I am trying to do some array manipulations. I am doing char array sorting and duplicates removal here. Your comments are welcome. Havent done much testing and error handling here though.

#include<stdafx.h>
#include<stdlib.h>
#include<stdio.h>
#include<string>
using namespace std;

void sort(char *& arr)
{
    char temp;
    for(int i=0;i<strlen(arr);i++)
    {
        for(int j=i+1;j<strlen(arr);j++)
        {
            if(arr[i] > arr[j])
            {
            temp = arr[i];
            arr[i] = arr[j];
            arr[j] = temp;
            }
        }
    }

}
bool ispresent(char *uniqueArr, char * arr)
{
    bool isfound = false;
    for(int i=0;i<strlen(arr);i++)
    {
    for(int j=0;j<=strlen(uniqueArr);j++)
    {
        if(arr[i]== uniqueArr[j])
        {
        isfound = true;
        return isfound;
        }
        else
        isfound = false;
    }
    }

    return isfound;
}

char * removeduplicates(char *&arr)
{
    char * uniqqueArr = strdup(""); // To make this char array modifiable
    int index = 0;
    bool dup = false;
    while(*arr!=NULL)
    {       
     dup = ispresent(uniqqueArr, arr);
     if(dup == true)
     {}//do nothing
     else// copy the char to new char array.
     {
           uniqqueArr[index] = *arr;    
     index++;
     }
    arr++;
    }
    return uniqqueArr;
}
int main()
{
    char *arr = strdup("saaangeetha"); 
    // if strdup() is not used , access violation writing to 
          //location occurs at arr[i] = arr[j]. 
    //This makes the constant string modifiable
    sort(arr);
    char * uniqueArr = removeduplicates(arr);   

}
user457660
  • 91
  • 1
  • 3
  • 9
  • 1
    Why why why `char*`? Why why why not `std::string` or `std::vector`? – Nawaz Mar 22 '11 at 19:04
  • @user457660: Read my comment which I wrote in response to yours to my solution! – Nawaz Mar 22 '11 at 20:19
  • @user457660: I created another topic discussing few things, inspired from this topic.

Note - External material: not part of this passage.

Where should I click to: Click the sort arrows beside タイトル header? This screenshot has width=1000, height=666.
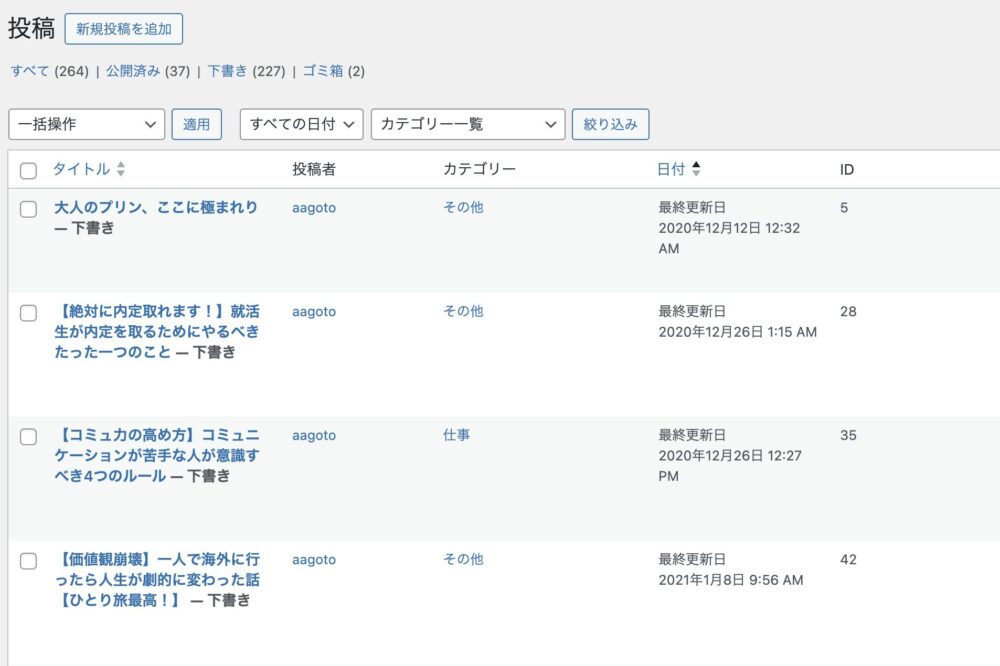[121, 170]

Here is the link : http://stackoverflow.com/questions/5397616/what-is-wrong-with-stdset – Nawaz Mar 22 '11 at 21:23

3 Answers3

7

If you use std::string, your code (which is actually C-Style) can be written in C++ Style in just these lines:

#include <iostream>
#include <string>
#include <algorithm>

int main() {
        std::string s= "saaangeetha";
        std::sort(s.begin(), s.end());
        std::string::iterator it = std::unique (s.begin(), s.end()); 
        s.resize( it - s.begin());
        std::cout << s ;
        return 0;
}

Output: (all duplicates removed)

aeghnst

Demo : http://ideone.com/pHpPh

If you want char* at the end, then you can do this:

   const char *uniqueChars = s.c_str(); //after removing the duplicates!
Nawaz
  • 353,942
  • 115
  • 666
  • 851
  • 1
    +1 for `std::string`. @user If you are using c++, why not use the STL? it is there to make it easier and to not have to reinvent the wheel. (this is of course, unless you have a char * requirement) – Sagar Mar 22 '11 at 19:11
  • 1
    @Nawaz, I would also do the same way as you suggested in my work. But I am trying to learn the concepts here and so wanted to get hands on with char *, sort and duplicates myself. – user457660 Mar 22 '11 at 20:08
  • 1
    @user457660: Alright. In that case, I think `char * uniqqueArr = strdup("")` is not correct, as it doesn't allocate memory as much as you need. Better do : `char * uniqqueArr = new char[strlen(arr)];`. So that you can write `uniqqueArr[index]` where `index < strlen(arr)`. – Nawaz Mar 22 '11 at 20:17
  • @user457660: I created another topic discussing few things, inspired from this topic. Here is the link : http://stackoverflow.com/questions/5397616/what-is-wrong-with-stdset – Nawaz Mar 22 '11 at 21:22
2

If I were doing it, I think I'd do the job quite a bit differently. If you can afford to ignore IBM mainframes, I'd do something like this:

unsigned long bitset = 0;

char *arr = "saaangeetha";
char *pos;

for (pos=arr; *pos; ++pos) 
    if (isalpha(*pos))
        bitset |= 1 << (tolower(*pos)-'a');

This associates one bit in bitset with each possible letter. It then walks through the string and for each letter in the string, sets the associated bit in bitset. To print out the letters once you're done, you'd walk through bitset and print out the associated letter if that bit was set.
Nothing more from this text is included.